The standards could cover what services should be enabled or disabled by default, as well as more mundane items such as password length. This is not an entirely novel idea, however. Earlier this year, the Department of Energy announced a contract with Oracle Corp. in which the database vendor agreed to deliver its software in a secure configuration, as dictated by guidelines established by the Center for Internet Security. In addition, the National Institute of Standards and Technology has implementation guides and checklists available for various technologies.
But security experts and Washington insiders say this is an important step in the government's progression toward better security.
"They're not there yet, but the fact that they're talking about alternatives like benchmarks is a good thing," said Ron Sable, vice president of the public sector at Guardent Inc., a managed security services company based in Waltham, Mass. "They're dealing with it, but it is the government. There are enormous challenges."

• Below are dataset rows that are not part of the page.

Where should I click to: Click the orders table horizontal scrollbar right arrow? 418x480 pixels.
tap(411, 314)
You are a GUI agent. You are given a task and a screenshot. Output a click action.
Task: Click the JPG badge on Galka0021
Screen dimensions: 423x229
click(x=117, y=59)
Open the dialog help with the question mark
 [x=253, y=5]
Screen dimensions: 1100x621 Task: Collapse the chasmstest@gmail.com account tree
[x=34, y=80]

Chief among those challenges is the limited budgets the individual agencies must contend with. But perhaps an even thornier issue is executing a complete inventory of an agency's IT assets, especially in large organizations such as the Department of Defense or the DOJ, which have dozens of remote locations and thousands of personnel working in the field.
Aside from the benchmarks, parts of the government are working on other aspects of security, such as moving quickly to IPv6. Improving end-to-end security is one of the objectives set forth by the DOD in mandating an agencywide transition to IPv6 beginning this year. As of Oct. 1, procurement for all net-centric operations and warfare assets must be IPv6-compatible.

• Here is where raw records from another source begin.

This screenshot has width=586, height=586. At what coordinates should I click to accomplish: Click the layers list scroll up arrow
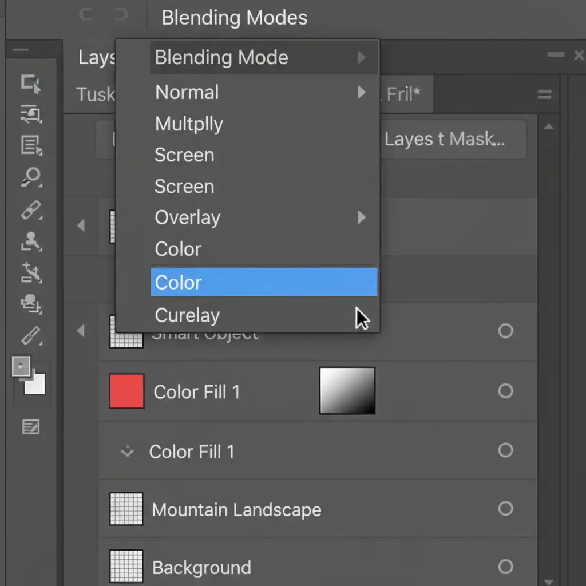(x=548, y=127)
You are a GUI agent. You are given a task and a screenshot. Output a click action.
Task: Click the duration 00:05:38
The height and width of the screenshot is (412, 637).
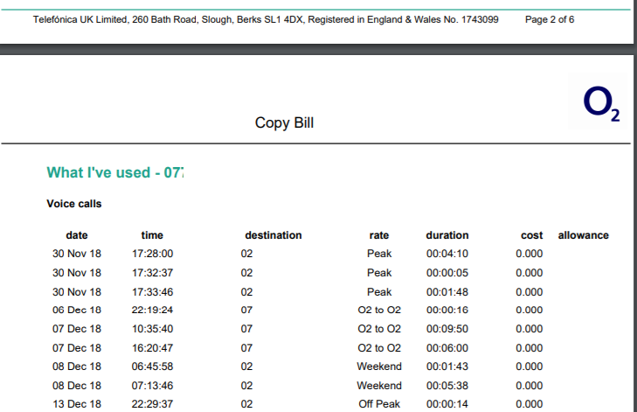click(x=447, y=385)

However, the Pentagon is remaining quiet about the deployment and is not publicizing it as a model for other organizations to follow, much to the chagrin of IPv6 champions.
"I'm not sure how much [the DOD deployment] will impact the public at large. If they're not going to talk, I don't know if there's a big master plan [in the United States]," Alex Lightman, chairman of the IPv6 Summit, said, adding that the Pentagon opted not to issue a press release, despite keeping a high profile at last week's summit here.
Although IPv6 is not inherently more secure than IPv4, it comes with a mandatory security framework, promising fewer networking vulnerabilities.
"There is no advantage from a security protocol perspective of IPv6 over IPv4," said Jim Bound, chair of the IPv6 Forum Technical Directorate. "The advantage of IPv6 is that the implementation has to have IPSec [IP Security]."